Salvatore Castano

How long have you been at the restaurant?

1 year.

What attracted you to become a sommelier?

I was working as a Chef de Rang in Italy and became interested in wines because there are so many ways to produce wines, lots of different grapes, producers from all around the world therefore I want to understand what makes them different between each other’s. 

Where did you do your training?

I started in Italy, where I did a 2 years study and received the Diploma AIS (Italian Sommelier Association), and I started the Court of Master Sommelier once I arrived here in London. 

What would you say were the essential skills required to be a sommelier?

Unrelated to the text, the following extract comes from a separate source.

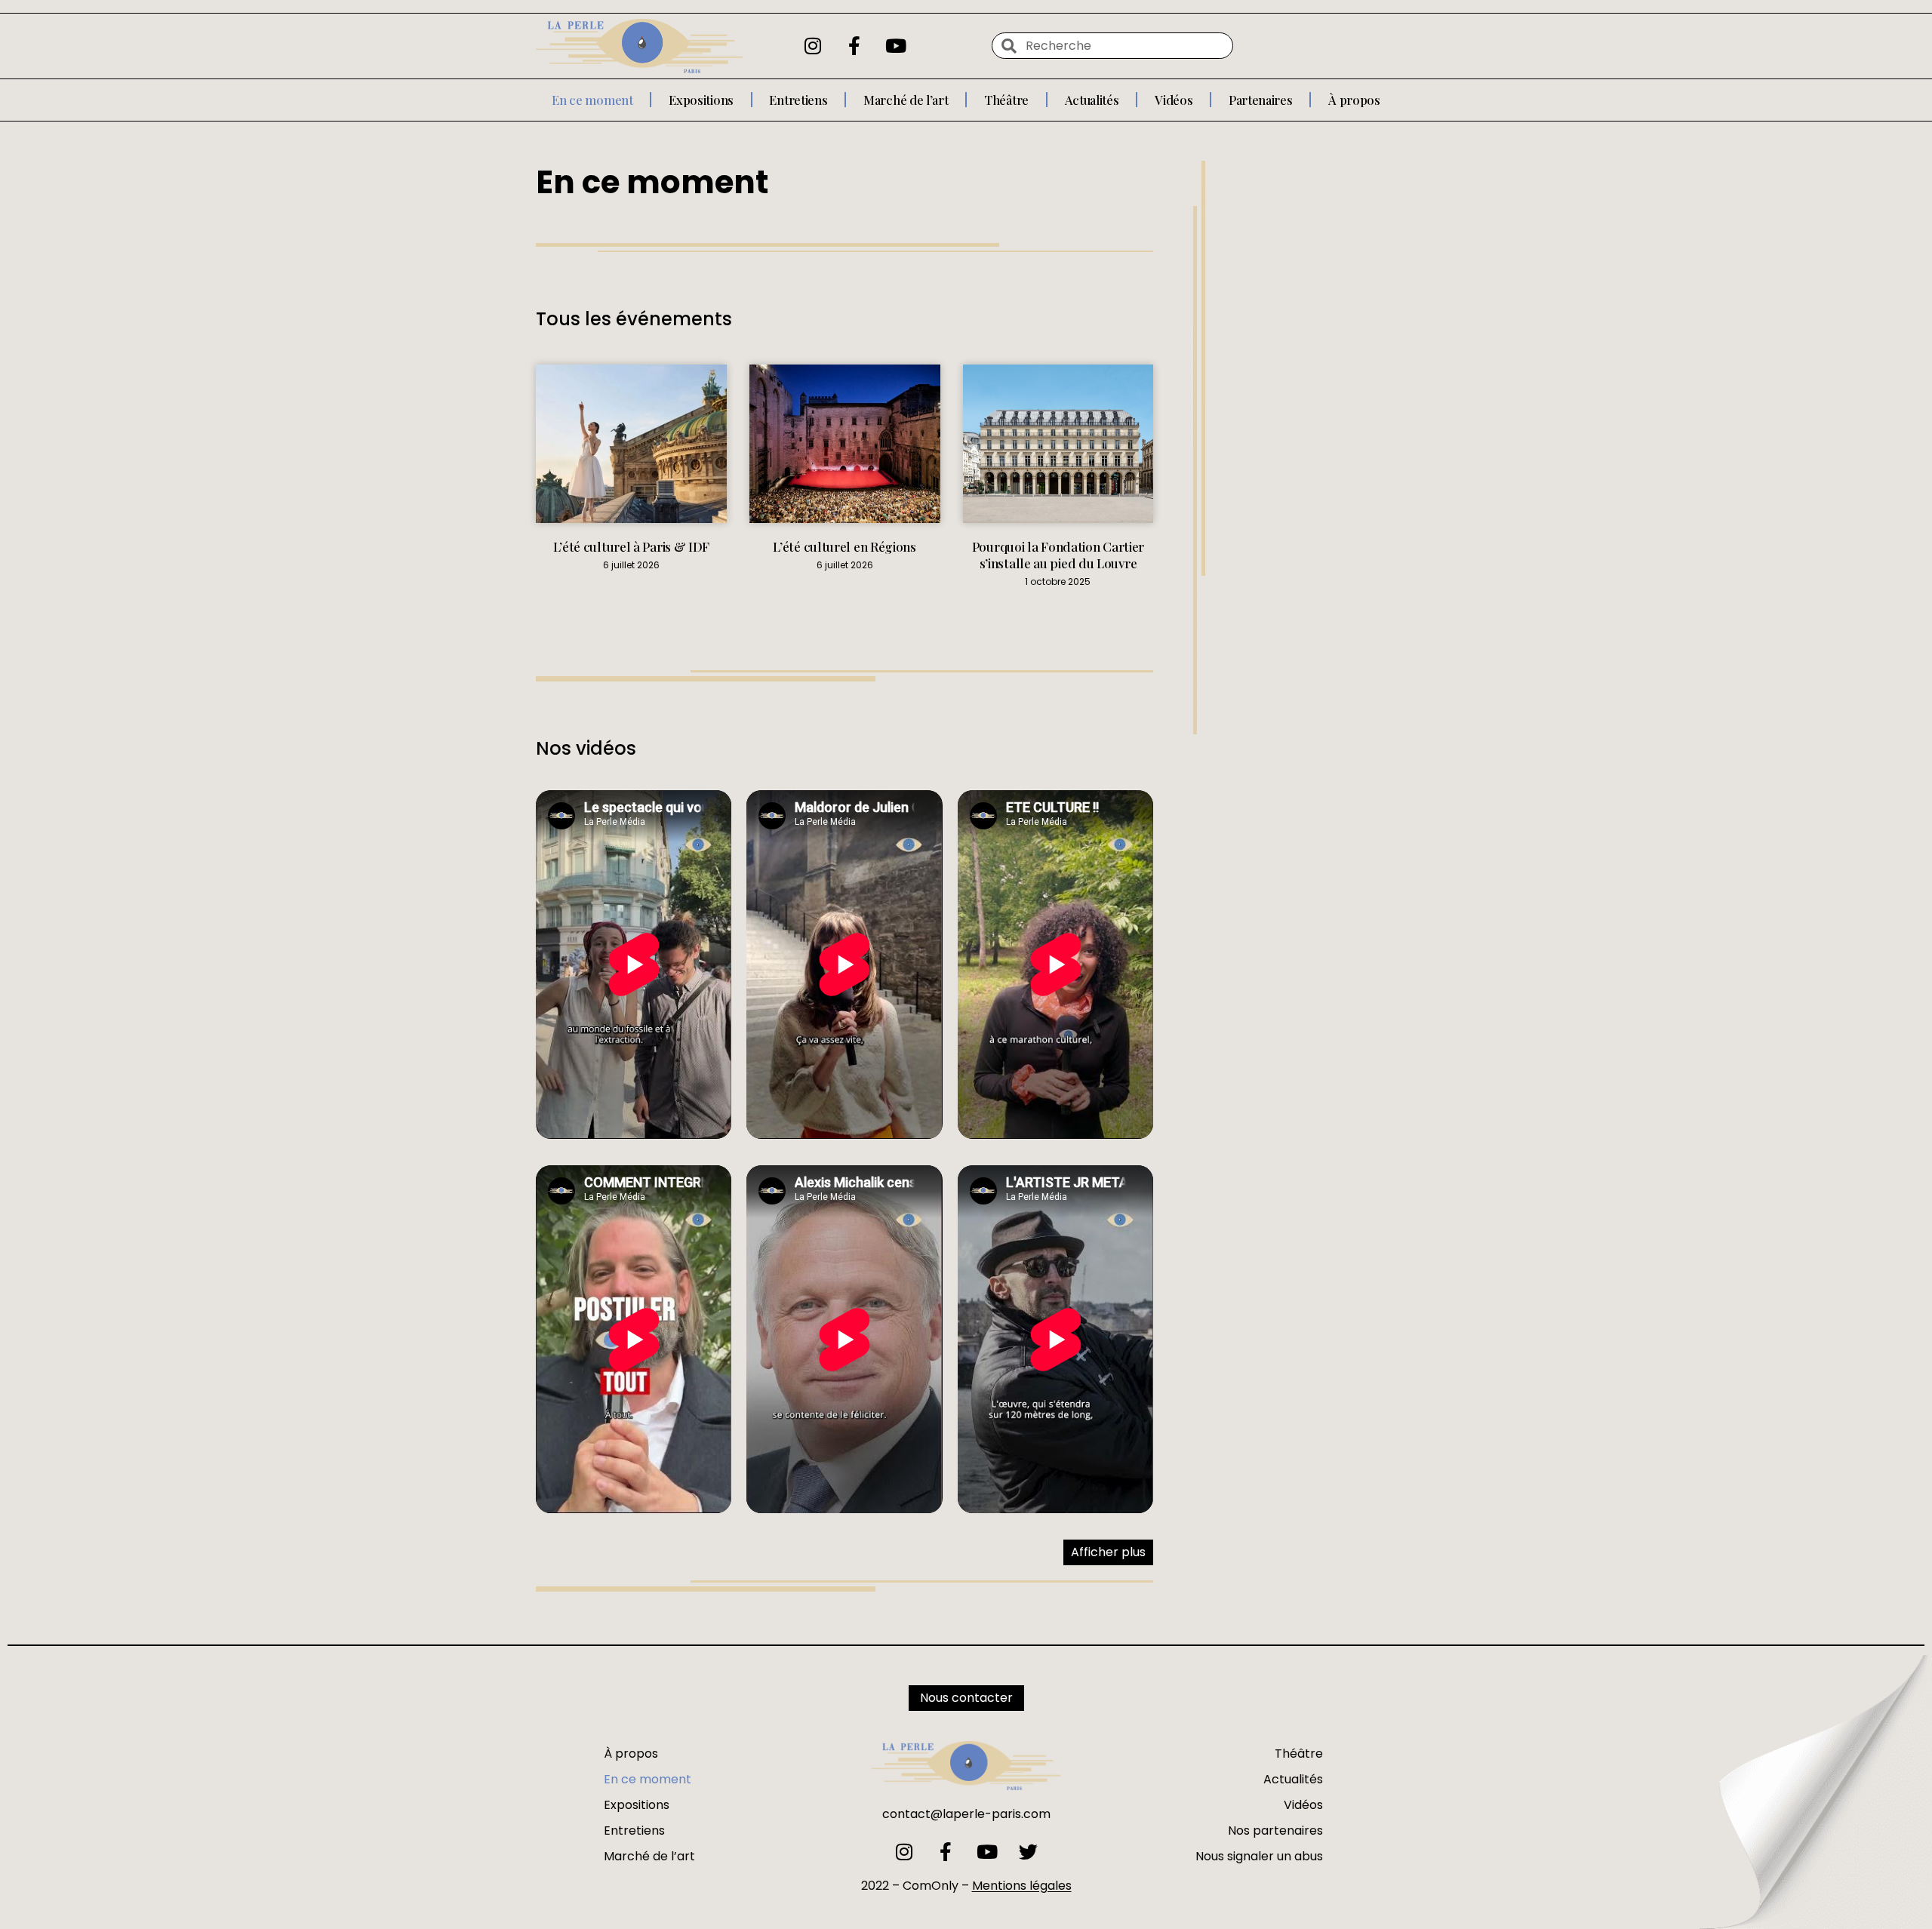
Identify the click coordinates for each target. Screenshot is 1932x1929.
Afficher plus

Passion, interest, dedication.

What wines complement your personal favourite three course meal and why?

It depends on what I am having, there are so many different preparations and so many different wines, therefore I have a lot of fun pairing wines with the food.

What are your thoughts on the “Red wine with red meat, white wine with white meat and fish” age-old debate?

Everyone has a different taste, so I’ll try to make everyone happy suggesting even white wines that can go well with meat or red wines that can go well with fish.

How does the choice of the right wines complement the different food courses served?

I think it’s very important to have the right wine with the right course, this will improve your meal experience for 100%.

What’s the best part of your job?

Talking to the guest about their taste in wine and then find the perfect wines that suit them.

And the worst?

There is no worst part, this is the best job in the world. 
What is the unusual wine that you have ever tasted and why?

I went to the tasting in London and I ended up trying an organic wine, which wasn’t the best experience, that’s why I am not a big fan of these kind of wines, but of course not every producer is the same.

What is the most money that you’ve ever seen spent on a single bottle?

£7,500, Petrus 1971.

How many wines do you have?

About 900 references.

How often do you find that customers complain about wine being corked and – in your opinion – how often do you think that they are right?

We try every single bottle that goes to the table, in this case we ensure that there is not a problem at all.